Three to Be is proud of the new partnership we have formed with The Abilities Centre to bring a revolutionary machine to Durham Region. This is in line with our goal of giving kids with neurological disorders better access to their community, and that of The Abilities Centre to give people of all abilities access to life-changing equipment and technologies. The Solo Walk augments movement while allowing children who have never walked or are unable to stand on their own to participate in exercise, sport and social engagement.
Three to Be collaborates with Holland Bloorview to focus on our unified goal of improving the lives of kids with disabilities. Holland Bloorview is a global leader in applied research, teaching and learning, and client and family-centred care.
Holland Bloorview pioneers treatments, technologies, therapies and real-world programs that give children with disabilities the tools to participate fully in life.
Three to Be funded the purchase of the first-in-Canada Pediatric Lokomat* ($450,000CDN), a state-of-the-art piece of equipment at the centre of the Pediatric Robotics Therapy Clinical Research Study at Holland Bloorview Kids Rehabilitation Hospital.
The Pediatric Lokomat Pro is a cutting edge therapy device that provides support so a child can walk upright on a treadmill while using robotics to move their legs in a way that simulates walking. The Lokomat has the potential to extend therapy sessions for faster progress, shorten the length of hospital stays for inpatients, motivate patients with visualized performance feedback, and relieve physical strain on therapists. Recent studies show the developing brain is able to learn and ‘re-learn’ neuromuscular functions through task-specific repetitions and intensive practice, which is what the Lokomat is designed to facilitate.
Canada’s Strategy for Patient-Oriented Research (SPOR) is about ensuring that the right patient receives the right intervention at the right time.
Patient-oriented research refers to a continuum of research that engages patients as partners, focusses on patient-identified priorities and improves patient outcomes. This research, conducted by multidisciplinary teams in partnership with relevant stakeholders, aims to apply the knowledge generated to improve healthcare systems and practices.
The American Academy for Cerebral Palsy and Developmental Medicine (AACPDM) is an Academy of over 1,100 health professionals dedicated to providing multidisciplinary scientific education and promoting excellence in research and services for the benefit of people with and at risk for cerebral palsy and other childhood-onset disabilities.
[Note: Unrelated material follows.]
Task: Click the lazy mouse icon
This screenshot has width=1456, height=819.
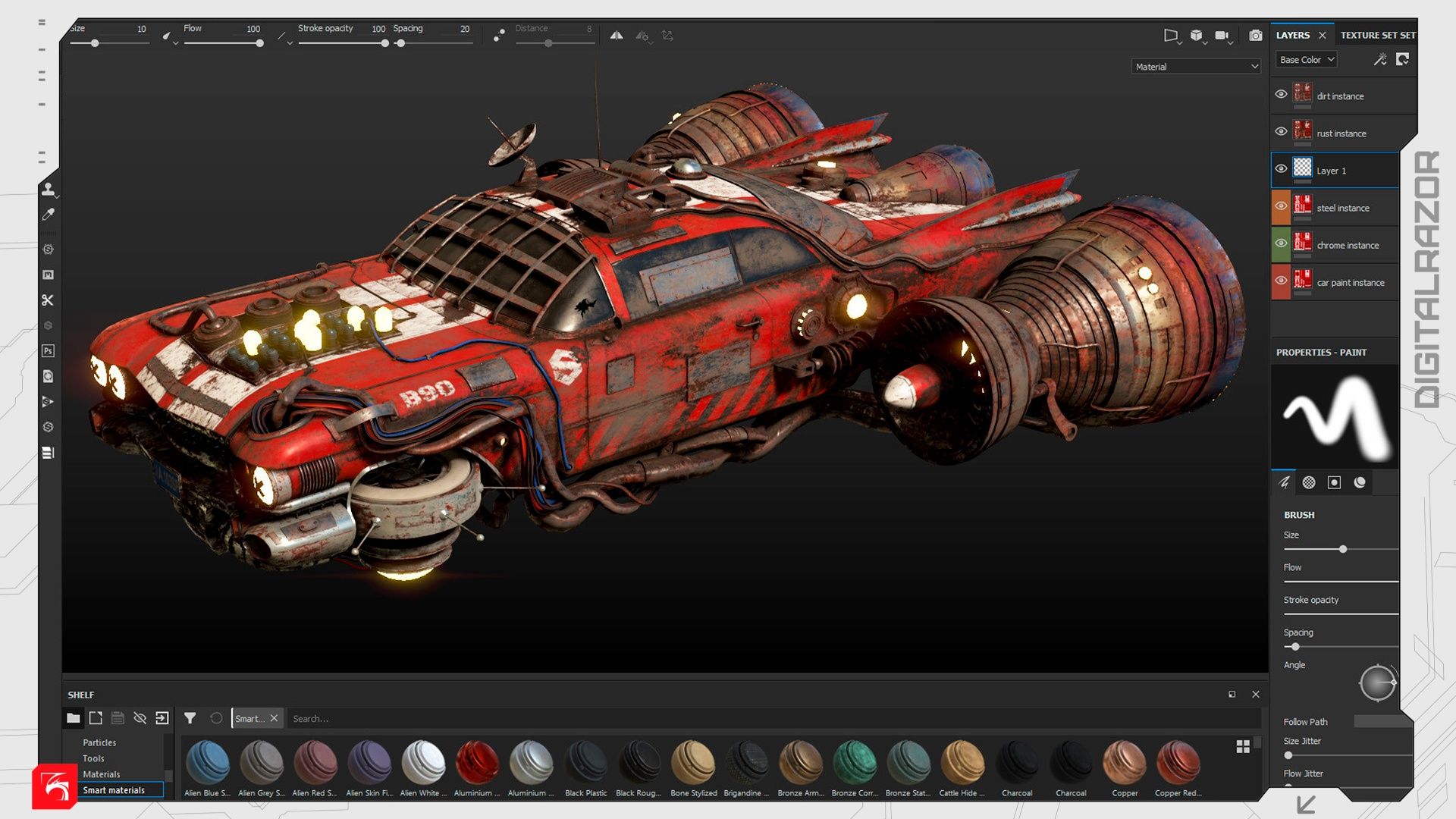Action: point(498,36)
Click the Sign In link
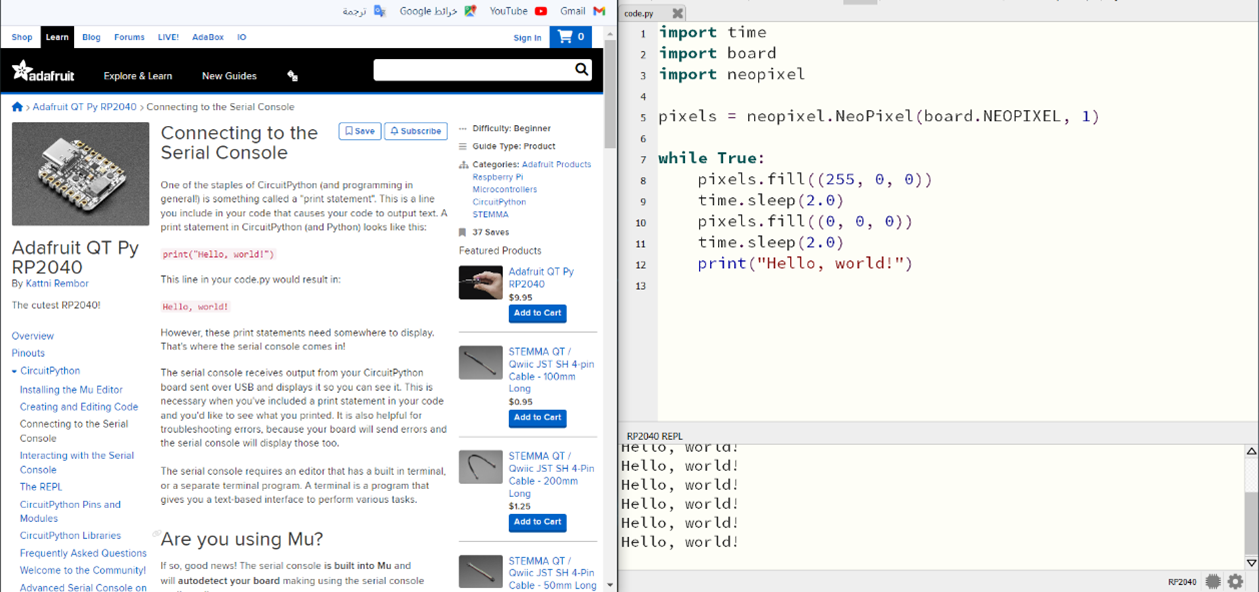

Three to Be has been an active member of the Family Forum and Community Council at the annual AACPDM conference over the past 3 years. In 2016, Brenda Agnew (Director, PAL) delivered a presentation to delegates on the recent adaptation to the GMFCS scale for classification of cerebral palsy severity, for which she was a vocal advocate and instrumental in the change. We look forward to the conference being held in Montreal in September 2017 and our leadership role in the day-long family conference.
The CP Collaborative is a diverse and volunteer network of existing cerebral palsy related organizations who represent: individuals with CP, their families, caregivers, researchers, physicians and therapists.
“Three to Be, our neighbors to the north, based out of Toronto, Canada, have joined the CP Collaborative! We are thrilled to have them join forces with us to strengthen the unified voice for change for those impacted by cerebral palsy.”